Pernahkah Anda mencoba membuat sebutir telur mentah “berdiri” sehingga bagian yang lebih panjangnya dapat terus tegak di arah vertikal tanpa penahan apapun?
Kegiatan membuat telur berdiri ini rupanya bukan hal yang asing dalam beberapa budaya, bahkan sampai menjadi aktivitas khusus pada perayaan hari tertentu. Namun, ada mitos yang tampaknya perlu diluruskan terkait perayaan tersebut dari sisi konsep fisika dan astronomi sederhana.
Salah satu perayaan yang di dalamnya ada kegiatan membuat telur berdiri adalah Peh Cun, atau lebih dikenal sebagai Duanwu Festival (端午節) dalam komunitas Cina internasional. Peh Cun diperingati pada tanggal 5 bulan 5 di kalender Cina, sekitar akhir Mei s.d. awal Juni dalam kalender Masehi. Peh Cun sendiri disebut sebagai dialek Hokkien untuk kata pachuan (扒船, arti: mendayung perahu) karena biasanya dalam hari ini diadakan lomba mendayung perahu naga.
Meski begitu, dalam perayaan Peh Cun, yang paling sering menjadi perhatian media adalah kegiatan mendirikan telur.

## BARIS TERSEDIA:
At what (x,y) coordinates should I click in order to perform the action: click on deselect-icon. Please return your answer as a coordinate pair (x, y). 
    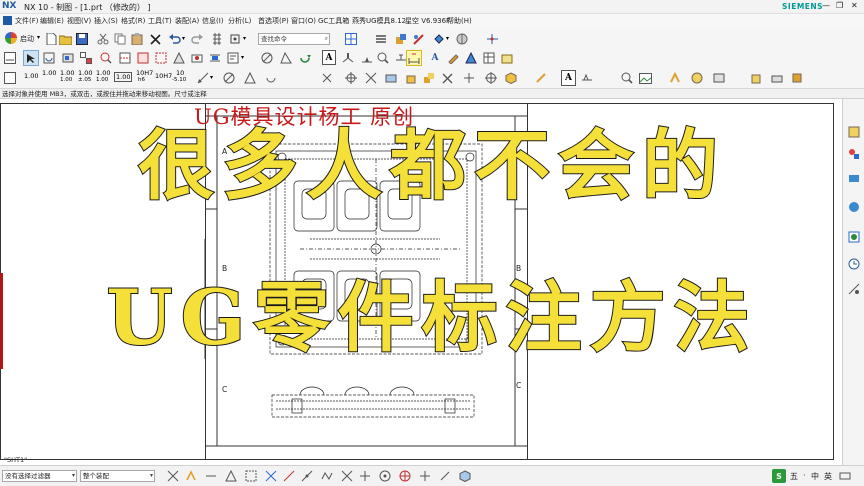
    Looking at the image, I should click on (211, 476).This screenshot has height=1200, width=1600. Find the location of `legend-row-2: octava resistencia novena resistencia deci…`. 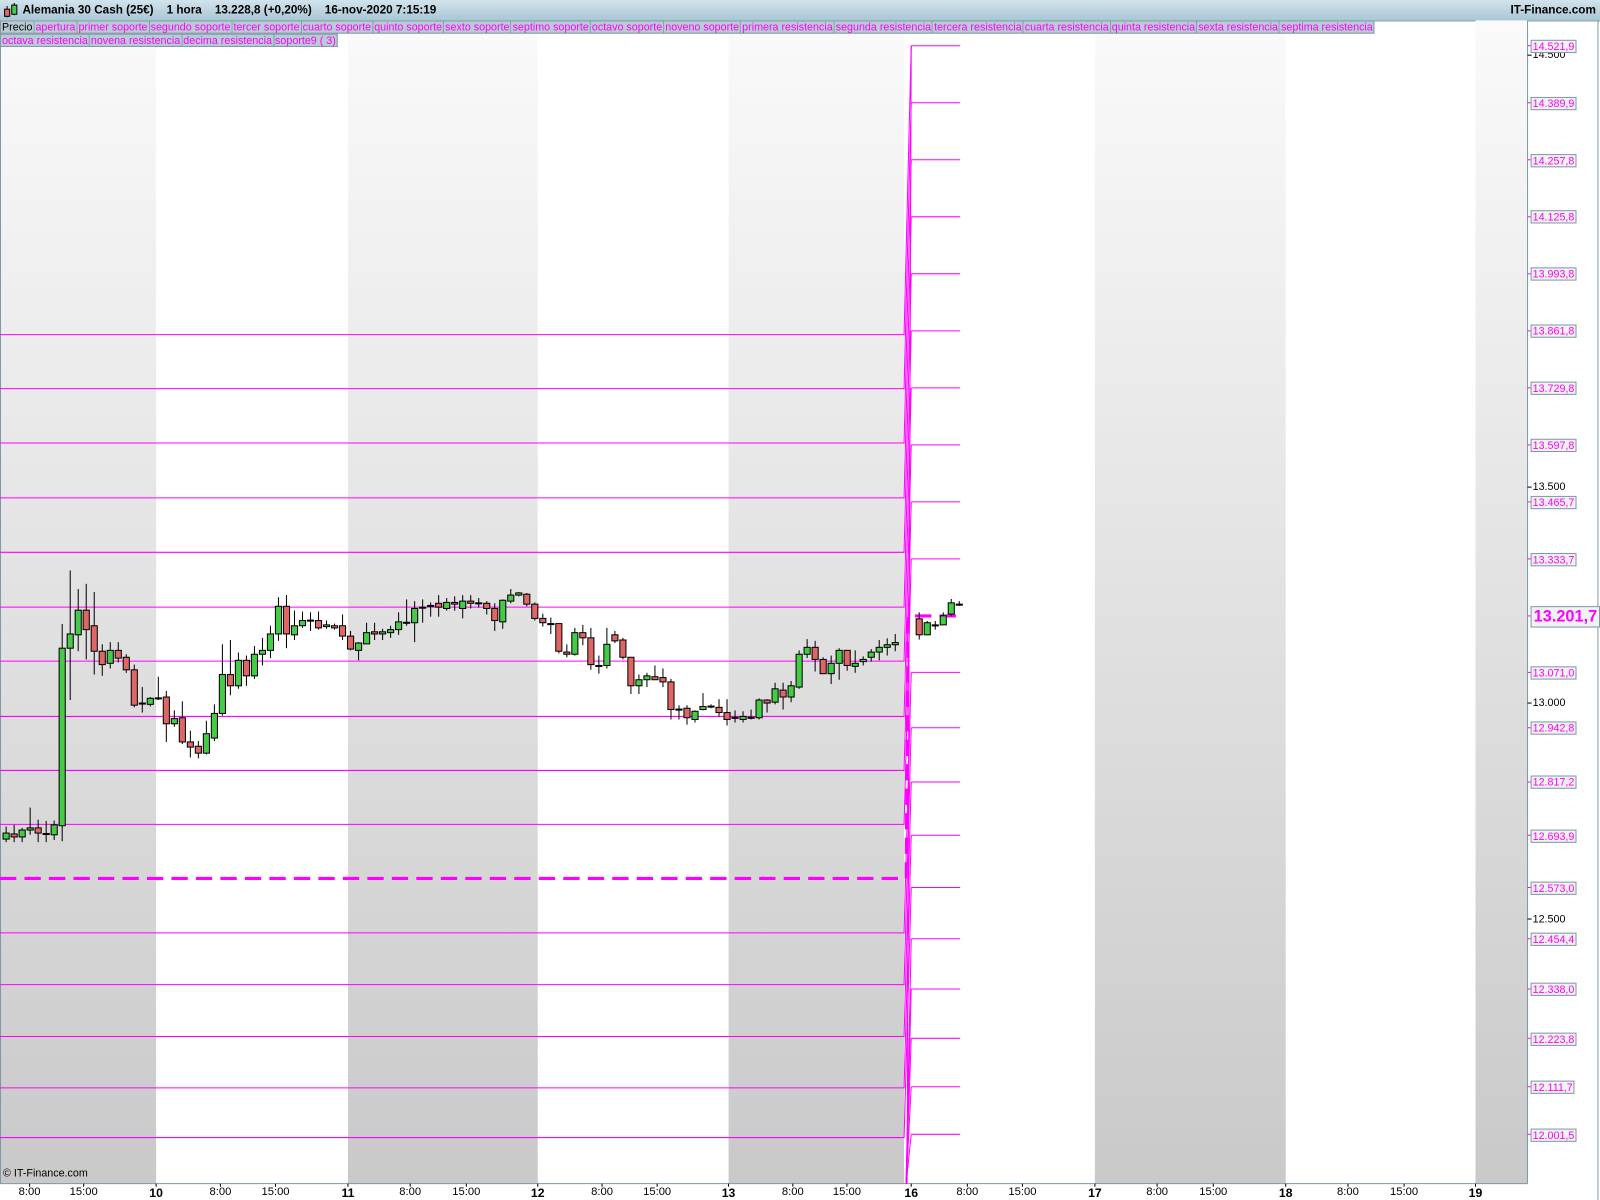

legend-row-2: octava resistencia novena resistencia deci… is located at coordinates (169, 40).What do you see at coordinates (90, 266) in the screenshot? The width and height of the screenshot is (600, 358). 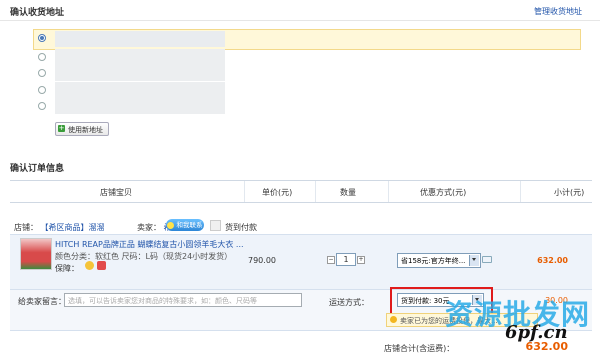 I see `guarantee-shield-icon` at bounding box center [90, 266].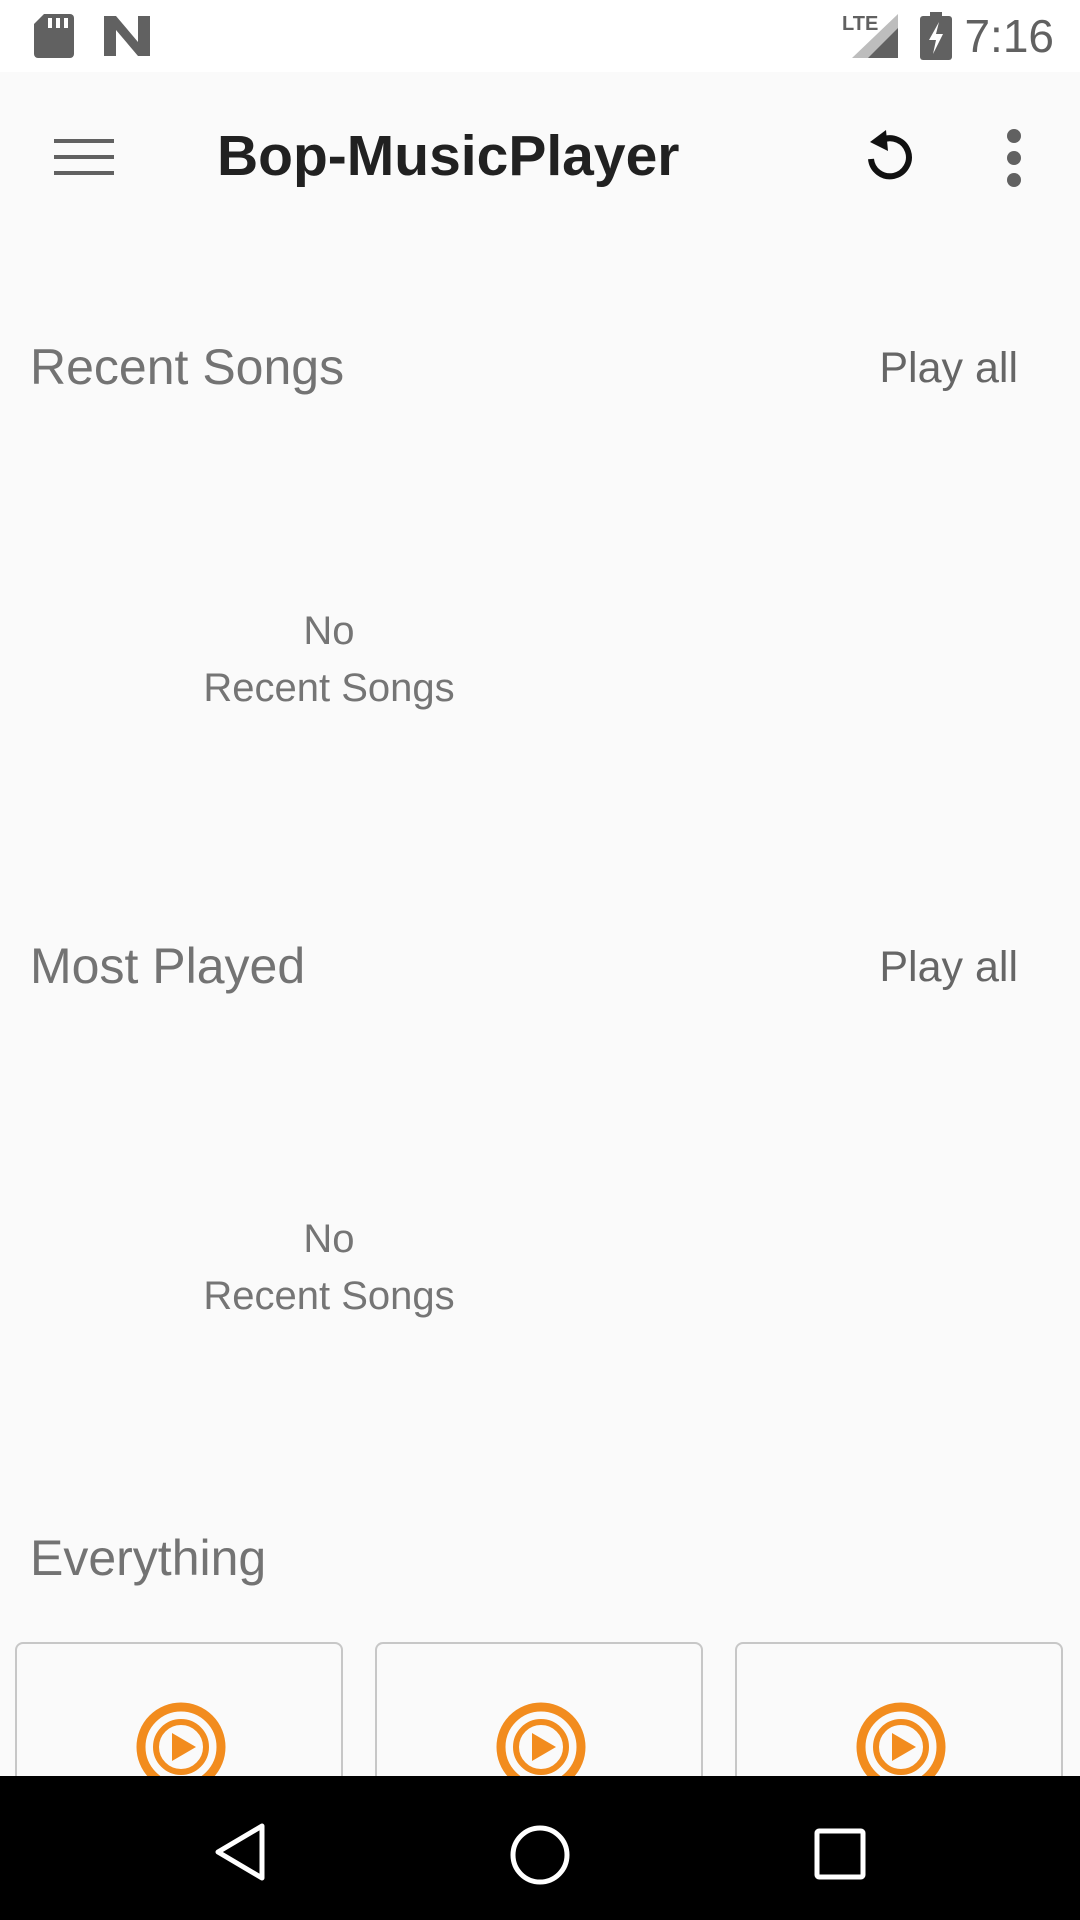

## TUGAS ANDA:
Jawab pertanyaan berikut berdasarkan kutipan tentang Peh Cun:
(a) Pada tanggal berapa di kalender Cina Peh Cun diperingati?
(b) Apa arti kata pachuan?
(c) Kegiatan apa yang paling sering menjadi perhatian media dalam perayaan Peh Cun?
Baris-baris itu tidak ada hubungannya dengan kutipan.

## JAWABAN TUGAS:
(a) Tanggal 5 bulan 5.
(b) Mendayung perahu.
(c) Mendirikan telur.